• DATA FOR THIS TASK
▬▬▬
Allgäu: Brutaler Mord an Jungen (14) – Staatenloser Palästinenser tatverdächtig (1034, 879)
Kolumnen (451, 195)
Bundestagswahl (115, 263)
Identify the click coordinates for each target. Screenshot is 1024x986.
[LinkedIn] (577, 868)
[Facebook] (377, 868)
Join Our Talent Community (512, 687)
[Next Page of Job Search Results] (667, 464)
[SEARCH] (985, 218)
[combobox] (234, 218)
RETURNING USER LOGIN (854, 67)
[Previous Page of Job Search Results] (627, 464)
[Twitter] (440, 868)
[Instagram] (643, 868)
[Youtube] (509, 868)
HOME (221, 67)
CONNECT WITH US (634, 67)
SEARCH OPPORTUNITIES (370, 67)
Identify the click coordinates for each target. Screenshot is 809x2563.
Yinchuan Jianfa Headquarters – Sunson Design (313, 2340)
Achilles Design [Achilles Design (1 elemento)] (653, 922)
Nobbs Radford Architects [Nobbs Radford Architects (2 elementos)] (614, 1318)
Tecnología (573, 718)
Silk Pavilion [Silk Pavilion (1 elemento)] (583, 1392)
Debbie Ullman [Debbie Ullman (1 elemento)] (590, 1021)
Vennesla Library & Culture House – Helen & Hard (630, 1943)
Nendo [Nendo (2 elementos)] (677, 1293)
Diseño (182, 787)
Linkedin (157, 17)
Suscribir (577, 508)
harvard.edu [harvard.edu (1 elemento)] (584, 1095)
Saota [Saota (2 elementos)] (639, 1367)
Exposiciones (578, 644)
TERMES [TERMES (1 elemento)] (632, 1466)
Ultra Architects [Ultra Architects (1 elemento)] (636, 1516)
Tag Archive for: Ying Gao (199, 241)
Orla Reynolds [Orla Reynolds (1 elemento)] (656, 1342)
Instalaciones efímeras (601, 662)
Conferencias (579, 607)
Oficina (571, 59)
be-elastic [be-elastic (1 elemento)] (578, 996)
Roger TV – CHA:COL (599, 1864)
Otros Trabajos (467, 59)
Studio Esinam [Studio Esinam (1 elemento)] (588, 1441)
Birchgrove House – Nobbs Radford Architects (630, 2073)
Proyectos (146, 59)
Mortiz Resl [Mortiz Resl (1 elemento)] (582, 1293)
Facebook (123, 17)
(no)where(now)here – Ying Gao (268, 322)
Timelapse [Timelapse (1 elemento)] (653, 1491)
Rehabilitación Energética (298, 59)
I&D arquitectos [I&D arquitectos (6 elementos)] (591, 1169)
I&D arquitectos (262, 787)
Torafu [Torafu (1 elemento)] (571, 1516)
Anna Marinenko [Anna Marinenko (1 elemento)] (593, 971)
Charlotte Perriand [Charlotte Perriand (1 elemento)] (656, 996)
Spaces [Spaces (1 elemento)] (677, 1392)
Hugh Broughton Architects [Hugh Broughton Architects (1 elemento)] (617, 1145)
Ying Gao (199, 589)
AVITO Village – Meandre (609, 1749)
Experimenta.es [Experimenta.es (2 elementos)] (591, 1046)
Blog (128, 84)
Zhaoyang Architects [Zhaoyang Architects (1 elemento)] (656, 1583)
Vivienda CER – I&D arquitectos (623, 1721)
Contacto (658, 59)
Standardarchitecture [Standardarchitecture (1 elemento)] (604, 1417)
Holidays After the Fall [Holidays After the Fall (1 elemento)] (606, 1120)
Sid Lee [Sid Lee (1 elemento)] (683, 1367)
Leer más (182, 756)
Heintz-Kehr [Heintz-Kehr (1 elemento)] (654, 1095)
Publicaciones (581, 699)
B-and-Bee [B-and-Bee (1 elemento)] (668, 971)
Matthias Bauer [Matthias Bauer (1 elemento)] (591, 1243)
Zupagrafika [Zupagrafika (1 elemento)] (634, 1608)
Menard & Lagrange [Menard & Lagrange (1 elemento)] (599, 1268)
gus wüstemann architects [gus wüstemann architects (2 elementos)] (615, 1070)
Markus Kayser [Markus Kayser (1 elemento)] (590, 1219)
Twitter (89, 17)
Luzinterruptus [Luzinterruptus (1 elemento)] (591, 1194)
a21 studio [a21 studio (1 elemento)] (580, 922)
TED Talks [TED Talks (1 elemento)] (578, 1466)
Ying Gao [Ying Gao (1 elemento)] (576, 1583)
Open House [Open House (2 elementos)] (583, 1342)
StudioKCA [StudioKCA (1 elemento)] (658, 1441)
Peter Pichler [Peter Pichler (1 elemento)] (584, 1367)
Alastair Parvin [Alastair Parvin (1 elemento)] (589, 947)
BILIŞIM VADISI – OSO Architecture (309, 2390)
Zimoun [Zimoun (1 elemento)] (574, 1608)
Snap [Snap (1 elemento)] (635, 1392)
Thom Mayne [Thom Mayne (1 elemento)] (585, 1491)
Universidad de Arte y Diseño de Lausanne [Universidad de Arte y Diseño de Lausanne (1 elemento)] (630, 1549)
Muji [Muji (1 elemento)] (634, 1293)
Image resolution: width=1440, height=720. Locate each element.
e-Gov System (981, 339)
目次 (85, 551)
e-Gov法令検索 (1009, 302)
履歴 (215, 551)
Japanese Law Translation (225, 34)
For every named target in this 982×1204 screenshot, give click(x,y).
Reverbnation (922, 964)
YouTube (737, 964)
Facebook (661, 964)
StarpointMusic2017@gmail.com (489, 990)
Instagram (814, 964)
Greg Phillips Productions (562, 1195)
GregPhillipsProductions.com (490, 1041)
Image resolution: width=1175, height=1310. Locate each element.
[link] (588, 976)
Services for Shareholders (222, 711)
▬▬▬
• EXERCISE
Rewrite the records from the line with "Studio Esinam [Studio" to the line with "Zhaoyang Architects [Zhaoyang", both included. Keep each line's wording unchanged, but multiply every coordinate in the answers by 1.2 and round to whole numbers, with halves rounding up.

• TASK RESULT
Studio Esinam [Studio Esinam (1 elemento)] (706, 1729)
Birchgrove House – Nobbs Radford Architects (756, 2488)
Proyectos (175, 71)
Mortiz Resl [Mortiz Resl (1 elemento)] (698, 1552)
Facebook (148, 20)
(no)where(now)here – Ying Gao (322, 386)
Timelapse [Timelapse (1 elemento)] (784, 1789)
Rehabilitación Energética (358, 71)
I&D arquitectos [I&D arquitectos (6 elementos)] (709, 1403)
I&D arquitectos (314, 944)
Torafu [Torafu (1 elemento)] (685, 1819)
Anna Marinenko [Anna Marinenko (1 elemento)] (712, 1165)
Charlotte Perriand [Charlotte Perriand (1 elemento)] (787, 1195)
Spaces [Spaces (1 elemento)] (812, 1670)
Hugh Broughton Architects [Hugh Broughton Architects (1 elemento)] (740, 1374)
Ying Gao (239, 707)
AVITO Village – Meandre (731, 2099)
Experimenta.es [Experimenta.es (2 elementos)] (709, 1255)
Blog (154, 101)
Zhaoyang Architects [Zhaoyang Architects (1 elemento)] (787, 1900)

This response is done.